ABOUT THIS TASK: The response must be made up of the lines in the entries below that contain "selector".

<<<<

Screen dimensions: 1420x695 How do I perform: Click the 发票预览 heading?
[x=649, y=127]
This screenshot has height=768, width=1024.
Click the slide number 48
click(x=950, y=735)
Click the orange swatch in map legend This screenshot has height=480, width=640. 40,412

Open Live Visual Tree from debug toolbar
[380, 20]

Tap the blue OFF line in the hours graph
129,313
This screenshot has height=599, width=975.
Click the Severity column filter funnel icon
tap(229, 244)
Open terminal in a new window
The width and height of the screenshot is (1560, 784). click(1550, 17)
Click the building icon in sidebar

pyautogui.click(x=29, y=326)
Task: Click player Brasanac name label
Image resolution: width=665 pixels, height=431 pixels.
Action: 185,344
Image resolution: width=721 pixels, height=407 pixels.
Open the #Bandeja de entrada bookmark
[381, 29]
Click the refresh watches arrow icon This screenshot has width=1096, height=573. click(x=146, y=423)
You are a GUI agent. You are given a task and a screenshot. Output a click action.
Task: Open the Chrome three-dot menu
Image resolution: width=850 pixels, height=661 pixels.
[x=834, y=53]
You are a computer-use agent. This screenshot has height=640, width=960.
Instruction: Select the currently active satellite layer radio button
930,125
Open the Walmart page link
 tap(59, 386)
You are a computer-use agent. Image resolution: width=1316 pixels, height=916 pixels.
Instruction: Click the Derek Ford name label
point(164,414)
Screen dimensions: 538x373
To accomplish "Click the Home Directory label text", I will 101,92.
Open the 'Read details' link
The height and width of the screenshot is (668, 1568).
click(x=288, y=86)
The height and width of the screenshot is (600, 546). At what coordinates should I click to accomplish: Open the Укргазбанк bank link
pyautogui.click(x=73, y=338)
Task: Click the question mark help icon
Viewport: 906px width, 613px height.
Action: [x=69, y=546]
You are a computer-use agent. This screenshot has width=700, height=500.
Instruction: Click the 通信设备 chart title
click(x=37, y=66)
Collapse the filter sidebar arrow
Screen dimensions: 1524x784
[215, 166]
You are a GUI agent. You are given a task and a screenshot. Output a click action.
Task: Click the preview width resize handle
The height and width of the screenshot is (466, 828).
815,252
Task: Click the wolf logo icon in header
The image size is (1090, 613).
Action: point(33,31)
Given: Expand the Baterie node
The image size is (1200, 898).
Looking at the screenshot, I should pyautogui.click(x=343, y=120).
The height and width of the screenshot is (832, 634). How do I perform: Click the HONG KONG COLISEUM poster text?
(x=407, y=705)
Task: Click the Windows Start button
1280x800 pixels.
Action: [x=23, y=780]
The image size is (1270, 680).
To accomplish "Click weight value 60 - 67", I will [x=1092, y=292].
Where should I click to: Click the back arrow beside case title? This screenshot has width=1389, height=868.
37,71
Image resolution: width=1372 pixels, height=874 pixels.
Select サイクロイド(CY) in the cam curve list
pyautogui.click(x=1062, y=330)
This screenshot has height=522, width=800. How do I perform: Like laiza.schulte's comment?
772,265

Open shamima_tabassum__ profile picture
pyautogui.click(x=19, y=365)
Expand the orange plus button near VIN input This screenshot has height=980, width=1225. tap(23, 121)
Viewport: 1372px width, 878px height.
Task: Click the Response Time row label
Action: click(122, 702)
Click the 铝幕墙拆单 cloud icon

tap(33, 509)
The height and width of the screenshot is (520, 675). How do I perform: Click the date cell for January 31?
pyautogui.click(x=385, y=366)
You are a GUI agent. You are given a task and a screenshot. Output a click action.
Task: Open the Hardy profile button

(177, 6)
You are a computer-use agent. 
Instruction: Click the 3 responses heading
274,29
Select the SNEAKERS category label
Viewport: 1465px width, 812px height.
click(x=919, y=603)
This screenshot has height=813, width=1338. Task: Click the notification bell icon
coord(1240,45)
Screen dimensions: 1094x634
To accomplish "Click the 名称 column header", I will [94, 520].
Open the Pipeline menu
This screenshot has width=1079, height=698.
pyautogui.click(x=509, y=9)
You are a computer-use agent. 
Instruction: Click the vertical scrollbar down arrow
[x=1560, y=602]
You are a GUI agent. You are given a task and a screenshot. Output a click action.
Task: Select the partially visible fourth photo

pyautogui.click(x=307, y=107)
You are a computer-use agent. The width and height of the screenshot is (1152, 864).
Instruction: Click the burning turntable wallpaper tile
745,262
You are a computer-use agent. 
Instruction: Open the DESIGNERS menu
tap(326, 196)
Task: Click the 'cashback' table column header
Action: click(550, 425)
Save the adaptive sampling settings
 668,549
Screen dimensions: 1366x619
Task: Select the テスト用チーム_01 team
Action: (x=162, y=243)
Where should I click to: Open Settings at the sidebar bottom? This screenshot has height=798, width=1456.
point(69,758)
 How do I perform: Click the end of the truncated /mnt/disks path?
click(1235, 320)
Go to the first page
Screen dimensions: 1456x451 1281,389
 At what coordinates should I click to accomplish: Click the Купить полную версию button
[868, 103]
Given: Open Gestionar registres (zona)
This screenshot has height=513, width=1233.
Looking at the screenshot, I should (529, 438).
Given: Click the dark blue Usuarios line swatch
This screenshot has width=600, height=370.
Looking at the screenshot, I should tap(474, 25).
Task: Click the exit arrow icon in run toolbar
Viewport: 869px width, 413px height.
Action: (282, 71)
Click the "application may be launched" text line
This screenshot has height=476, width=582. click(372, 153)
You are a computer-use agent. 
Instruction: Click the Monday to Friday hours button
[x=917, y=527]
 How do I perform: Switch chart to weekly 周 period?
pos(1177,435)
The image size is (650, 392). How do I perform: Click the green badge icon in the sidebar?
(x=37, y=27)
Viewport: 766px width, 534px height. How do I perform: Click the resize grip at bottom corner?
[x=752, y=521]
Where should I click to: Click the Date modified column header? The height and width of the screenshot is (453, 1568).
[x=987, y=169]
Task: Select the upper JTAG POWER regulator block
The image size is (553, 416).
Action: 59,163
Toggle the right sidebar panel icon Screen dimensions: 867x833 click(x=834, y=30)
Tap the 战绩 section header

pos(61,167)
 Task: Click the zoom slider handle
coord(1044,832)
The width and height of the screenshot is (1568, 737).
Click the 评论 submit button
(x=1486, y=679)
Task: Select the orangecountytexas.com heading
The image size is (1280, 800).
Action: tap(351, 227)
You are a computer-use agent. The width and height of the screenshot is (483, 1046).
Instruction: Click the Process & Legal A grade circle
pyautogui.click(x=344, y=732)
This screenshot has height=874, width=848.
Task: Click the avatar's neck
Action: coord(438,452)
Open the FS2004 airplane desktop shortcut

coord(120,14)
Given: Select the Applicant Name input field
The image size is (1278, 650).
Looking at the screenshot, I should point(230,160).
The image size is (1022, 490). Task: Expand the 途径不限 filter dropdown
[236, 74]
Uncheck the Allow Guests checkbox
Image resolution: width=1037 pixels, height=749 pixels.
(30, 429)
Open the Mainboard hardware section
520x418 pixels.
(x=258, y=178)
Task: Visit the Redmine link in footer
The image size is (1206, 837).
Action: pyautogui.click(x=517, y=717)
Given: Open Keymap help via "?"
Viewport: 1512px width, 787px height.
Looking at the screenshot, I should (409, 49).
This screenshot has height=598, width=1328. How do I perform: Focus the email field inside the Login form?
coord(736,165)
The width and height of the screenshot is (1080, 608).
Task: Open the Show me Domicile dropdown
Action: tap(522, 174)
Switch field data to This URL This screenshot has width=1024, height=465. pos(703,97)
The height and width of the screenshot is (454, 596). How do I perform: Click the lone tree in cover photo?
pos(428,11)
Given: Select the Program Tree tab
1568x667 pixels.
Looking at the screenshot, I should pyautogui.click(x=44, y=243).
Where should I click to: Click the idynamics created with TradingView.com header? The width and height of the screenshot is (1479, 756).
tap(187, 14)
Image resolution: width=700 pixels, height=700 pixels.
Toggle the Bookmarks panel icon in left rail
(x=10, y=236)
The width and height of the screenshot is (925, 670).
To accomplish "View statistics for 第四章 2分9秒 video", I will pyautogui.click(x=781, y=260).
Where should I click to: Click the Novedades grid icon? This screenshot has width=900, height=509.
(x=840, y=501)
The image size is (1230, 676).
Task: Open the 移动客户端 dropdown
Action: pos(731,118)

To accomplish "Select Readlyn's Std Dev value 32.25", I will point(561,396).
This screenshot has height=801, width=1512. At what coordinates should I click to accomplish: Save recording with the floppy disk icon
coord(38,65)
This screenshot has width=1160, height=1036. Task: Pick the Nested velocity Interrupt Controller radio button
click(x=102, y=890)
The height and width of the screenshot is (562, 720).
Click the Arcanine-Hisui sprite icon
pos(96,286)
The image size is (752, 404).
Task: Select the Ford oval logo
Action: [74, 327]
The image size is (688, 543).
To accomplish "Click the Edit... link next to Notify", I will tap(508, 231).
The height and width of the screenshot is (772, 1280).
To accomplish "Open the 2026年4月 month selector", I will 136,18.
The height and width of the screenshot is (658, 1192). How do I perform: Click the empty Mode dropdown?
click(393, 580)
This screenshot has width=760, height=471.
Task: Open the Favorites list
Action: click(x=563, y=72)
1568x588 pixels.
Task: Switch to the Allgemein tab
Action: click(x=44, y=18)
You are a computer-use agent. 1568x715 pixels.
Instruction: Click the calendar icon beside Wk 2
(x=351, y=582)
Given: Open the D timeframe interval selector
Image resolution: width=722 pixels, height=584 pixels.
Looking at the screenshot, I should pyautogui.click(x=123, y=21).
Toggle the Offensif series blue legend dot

>>>>

ANSWER FOR THIS EXERCISE:
To accomplish "Open the 2026年4月 month selector", I will 136,18.
Given: Open the D timeframe interval selector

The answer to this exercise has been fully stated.